Bénéteau satış ve pazarlama ekibinin üyeleri başlarını kaldırmış üzerlerinden süratle geçen kara bulutlara bakıp omuzlarını kaldırarak, ellerini kollarını Fransızlara has bir şekilde sallıyorlar. Real Club Nautico de Palma’da bir sürü yeri ayırtırken davetsiz rüzgârın ve bulutların partilerini berbat edeceğini planlamamışlardı.

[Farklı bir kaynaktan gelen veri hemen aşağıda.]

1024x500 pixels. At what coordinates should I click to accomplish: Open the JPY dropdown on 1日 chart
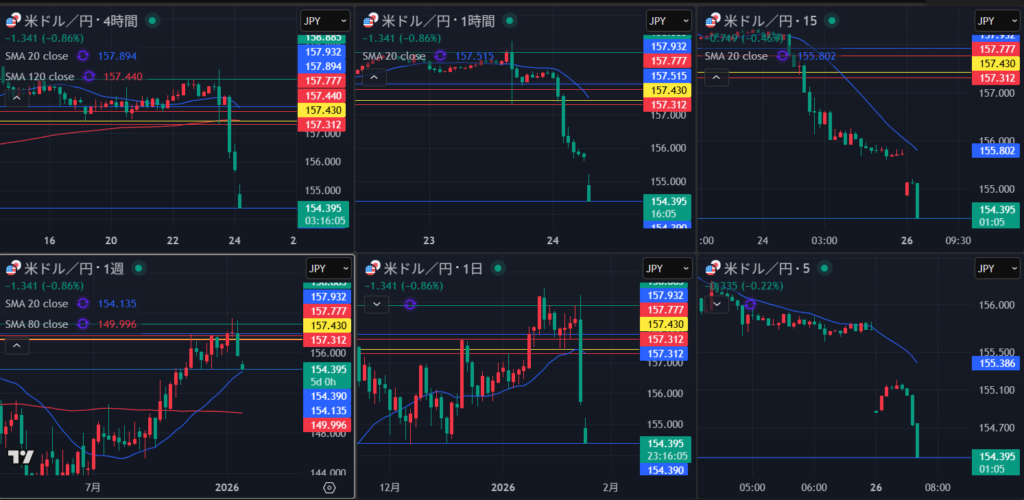coord(662,269)
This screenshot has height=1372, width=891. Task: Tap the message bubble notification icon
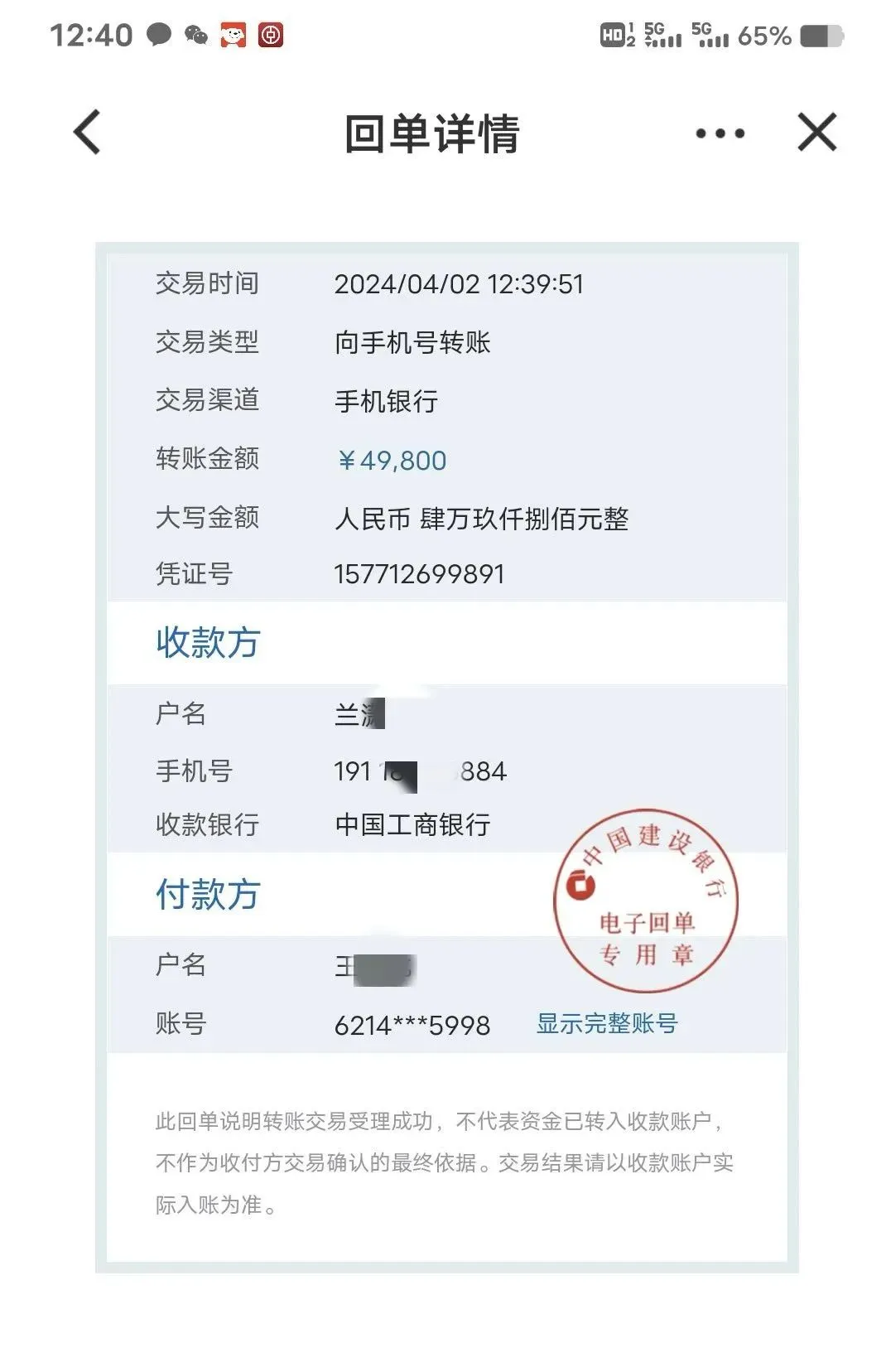click(x=159, y=35)
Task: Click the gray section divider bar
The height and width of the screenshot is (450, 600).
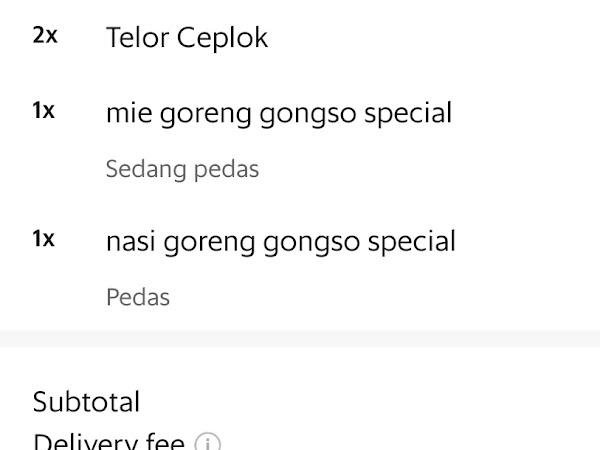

Bunlara bağlı olarak deniz durumu da, en hafif tabirle, zorlayıcı hale gelmişti. Dalgalar büyük olmasa da, ‘sevimsiz bir çırpıntı’nın resmi gibiydi; dik, kesik ve kuvvetli çırpıntı teknenin ritmini bulmasına engel oluyordu. Bu havada seyir yapabilmenin tek yolu gaz verip-kesmek, bu durumda otopilotla konforlu bir seyir yapmak mümkün olmuyor, en sorunsuz rotayı bulup manüel seyir yapmak en akıllıcası. Buna rağmen 30 takdiri hak ediyor. Ufak boyutlarına rağmen yalnızca ara sıra çarpma yaparak, sorunsuz bir şekilde yolunu buluyor. Islanıyoruz –hem de çok– ancak serpintinin asıl nedeni rüzgârın tuvale boyayı çarpan çılgın bir sanatçı gibi suyu ön cama taşıyarak çarpması oluyor.
Gövde genel olarak büyük model 34’e benzer, yani zarif bir şekilde suya giren pruvadan geriye doğru uzanan karina gövde boyunun dörtte üçü boyunca devam ederek, hemen şaftın çıktığı noktada yüzeye sıfırlanıyor. Ancak büyük kardeşi gibi 30 da çapraz dalgada yuvarlanmaya eğilimli olduğundan pupa seyrinde dümene dikkat etmek gerekiyor.
Yazının devamı Temmuz 2016 sayımızda..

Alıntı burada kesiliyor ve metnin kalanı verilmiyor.